The poem The Rain is written by W.H. Davies who spent his life as a tramp or hobo (a person who is homeless, poor and travels from one place to other round the year. W.H. Before going to the poem, we need to understand a little bit background of the poet first.
Davies was born in Britain at a time when Industrial Revolution had brought a significant change in the society. A large number of people migrated to cities when led to unemployment, exploitation, poverty, and many other problems. And one of the most important feature of this development was the growing difference between the poor and the rich.
W.H. Davies left his home and in an accident lost one of his legs. He began to write poetry which was initially not accepted. This poem is thus poet’s observation of the society as a poor tramp.
The poem has been divided into two stanzas having six lines each. We will go through the meaning and also understand the hidden message of the poem.
The poet says that he often hears leaves drinking rain. The rich leaves on the top (of the tree) drink the whole water and give the poor beneath (who are under them) drop after drop i.e. very little, which is left-over. Further he says that the noise of those green (rich) leaves drinking the rain is sweet when heard from near.
The first stanza makes describes the theme of the poem. When it rain, the leaves which are on the top get the most of the water and hence look greener and healthier as compared to those which are under them.
Here, the poet is not talking about leaves but about humans. He is describing the sharp division between the rich and the poor. Rain here symbolises money and resources. According to the poet, rich people take away all the money and resources and give to the poor (who are beneath them) what is left behind.

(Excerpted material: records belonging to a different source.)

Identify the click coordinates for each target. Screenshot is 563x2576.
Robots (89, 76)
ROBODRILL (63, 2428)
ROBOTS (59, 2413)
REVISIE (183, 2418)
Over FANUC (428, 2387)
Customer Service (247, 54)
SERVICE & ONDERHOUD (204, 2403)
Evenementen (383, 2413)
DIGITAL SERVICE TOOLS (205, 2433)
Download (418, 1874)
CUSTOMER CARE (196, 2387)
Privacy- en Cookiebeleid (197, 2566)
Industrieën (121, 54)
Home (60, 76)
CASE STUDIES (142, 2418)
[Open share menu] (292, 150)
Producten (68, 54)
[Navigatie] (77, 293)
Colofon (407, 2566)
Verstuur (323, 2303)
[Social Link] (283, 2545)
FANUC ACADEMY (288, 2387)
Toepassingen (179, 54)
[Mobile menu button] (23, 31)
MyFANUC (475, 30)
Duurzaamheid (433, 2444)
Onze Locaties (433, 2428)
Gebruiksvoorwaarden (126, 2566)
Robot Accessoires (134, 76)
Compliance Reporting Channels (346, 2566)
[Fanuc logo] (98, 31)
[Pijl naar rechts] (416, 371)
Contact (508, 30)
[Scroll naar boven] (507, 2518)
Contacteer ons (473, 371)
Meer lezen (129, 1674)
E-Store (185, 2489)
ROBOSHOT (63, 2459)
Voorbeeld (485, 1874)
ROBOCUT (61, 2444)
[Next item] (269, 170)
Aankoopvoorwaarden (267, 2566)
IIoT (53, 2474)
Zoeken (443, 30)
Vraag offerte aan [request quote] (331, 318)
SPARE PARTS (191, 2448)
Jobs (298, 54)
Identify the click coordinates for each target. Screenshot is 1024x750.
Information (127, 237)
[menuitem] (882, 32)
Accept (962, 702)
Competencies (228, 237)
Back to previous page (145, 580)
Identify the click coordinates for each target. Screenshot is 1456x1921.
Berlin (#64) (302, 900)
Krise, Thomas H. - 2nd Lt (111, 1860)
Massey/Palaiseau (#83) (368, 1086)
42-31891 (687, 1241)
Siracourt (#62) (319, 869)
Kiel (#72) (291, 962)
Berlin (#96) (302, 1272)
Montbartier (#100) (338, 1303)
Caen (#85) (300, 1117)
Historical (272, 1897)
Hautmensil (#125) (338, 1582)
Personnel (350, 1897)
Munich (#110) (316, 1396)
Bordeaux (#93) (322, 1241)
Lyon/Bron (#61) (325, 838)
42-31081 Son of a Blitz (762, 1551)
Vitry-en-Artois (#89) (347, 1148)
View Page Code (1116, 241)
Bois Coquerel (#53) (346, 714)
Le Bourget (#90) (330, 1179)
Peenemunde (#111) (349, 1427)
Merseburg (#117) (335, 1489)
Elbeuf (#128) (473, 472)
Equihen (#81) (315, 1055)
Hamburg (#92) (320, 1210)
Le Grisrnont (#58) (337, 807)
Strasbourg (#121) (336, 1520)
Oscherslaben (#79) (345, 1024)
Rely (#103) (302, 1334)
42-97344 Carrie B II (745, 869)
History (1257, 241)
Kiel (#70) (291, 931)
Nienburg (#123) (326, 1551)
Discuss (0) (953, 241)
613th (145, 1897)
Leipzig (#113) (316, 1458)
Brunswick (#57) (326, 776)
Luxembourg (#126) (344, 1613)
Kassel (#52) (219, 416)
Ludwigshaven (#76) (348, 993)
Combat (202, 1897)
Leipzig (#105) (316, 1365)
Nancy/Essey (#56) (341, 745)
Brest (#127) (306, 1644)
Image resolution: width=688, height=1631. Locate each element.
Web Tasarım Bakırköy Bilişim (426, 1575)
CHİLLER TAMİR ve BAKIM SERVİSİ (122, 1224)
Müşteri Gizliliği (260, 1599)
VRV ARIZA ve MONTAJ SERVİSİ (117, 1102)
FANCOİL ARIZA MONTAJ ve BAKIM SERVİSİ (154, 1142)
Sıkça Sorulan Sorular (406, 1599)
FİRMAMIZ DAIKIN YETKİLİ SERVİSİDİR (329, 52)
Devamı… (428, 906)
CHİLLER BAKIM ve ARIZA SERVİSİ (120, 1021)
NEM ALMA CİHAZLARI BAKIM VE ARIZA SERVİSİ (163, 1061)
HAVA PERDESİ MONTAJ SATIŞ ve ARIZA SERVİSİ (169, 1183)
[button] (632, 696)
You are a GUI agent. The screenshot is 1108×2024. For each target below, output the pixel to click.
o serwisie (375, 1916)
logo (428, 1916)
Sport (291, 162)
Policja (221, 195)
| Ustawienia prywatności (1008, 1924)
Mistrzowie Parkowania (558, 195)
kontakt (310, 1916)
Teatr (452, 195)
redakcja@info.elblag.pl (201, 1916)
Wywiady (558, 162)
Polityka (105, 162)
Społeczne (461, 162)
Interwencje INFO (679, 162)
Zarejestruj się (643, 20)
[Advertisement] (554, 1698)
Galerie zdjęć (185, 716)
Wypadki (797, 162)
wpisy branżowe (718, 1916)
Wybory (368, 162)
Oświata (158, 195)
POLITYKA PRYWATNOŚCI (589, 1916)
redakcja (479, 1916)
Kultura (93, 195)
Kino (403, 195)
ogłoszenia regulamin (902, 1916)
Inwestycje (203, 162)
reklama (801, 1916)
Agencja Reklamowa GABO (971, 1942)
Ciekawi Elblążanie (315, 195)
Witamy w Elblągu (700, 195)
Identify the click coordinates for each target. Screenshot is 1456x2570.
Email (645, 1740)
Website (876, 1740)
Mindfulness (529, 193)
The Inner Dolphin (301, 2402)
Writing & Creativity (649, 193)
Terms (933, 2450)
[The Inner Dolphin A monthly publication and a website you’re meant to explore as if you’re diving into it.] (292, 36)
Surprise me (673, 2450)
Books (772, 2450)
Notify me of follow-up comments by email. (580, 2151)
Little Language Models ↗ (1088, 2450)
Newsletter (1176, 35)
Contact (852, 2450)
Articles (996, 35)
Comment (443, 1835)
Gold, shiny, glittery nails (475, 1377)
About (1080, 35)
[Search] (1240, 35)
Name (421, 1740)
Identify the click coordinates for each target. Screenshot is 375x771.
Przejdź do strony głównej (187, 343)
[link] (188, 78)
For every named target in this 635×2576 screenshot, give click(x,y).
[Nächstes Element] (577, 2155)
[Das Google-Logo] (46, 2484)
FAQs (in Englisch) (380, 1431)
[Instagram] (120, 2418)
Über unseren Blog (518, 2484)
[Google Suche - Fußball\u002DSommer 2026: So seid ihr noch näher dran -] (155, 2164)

Next, the poet says that the noise of rich people taking away all the things is sweet. The phrase sweet noise is an oxymoron because noise is never sweet. The poet is criticising the rich taking away everything and giving almost nothing to the poor.
So, in the first stanza, we find that that the poem is not about nature or the leaves but about greed of the rich and hardships of the poor and their inability to take anything because rich never allow them. This stanza seems to be pessimistic as it describes the dark side of city life.
The poet says that one day, when this rain will stop and the sun will come out, a wondrous (delightful) light will fill each dark and round drop (i.e. every corner). And he hopes that the sun will shine bright and it will be a lovely sight.
The second stanza seems to be quite opposite of the first one because this stanza symbolises hope, optimism and a better tomorrow. The poet hopes that one day when there will be no rain i.e. there will be no materialistic things, the delightful light of the sun will brighten everyone.
Note that the initial letters of Light and Sun are capital which perhaps symbolise God and His divine light. So, the poet is probably talking about afterworld in which there will be no discrimination and all the people will be equally treated by God.
He hopes to see such a day when Sun shines bright i.e. the divine light of God will pour on all the people without any discrimination and thus it will be a very lovely sight. Hence, the poem ends in hope.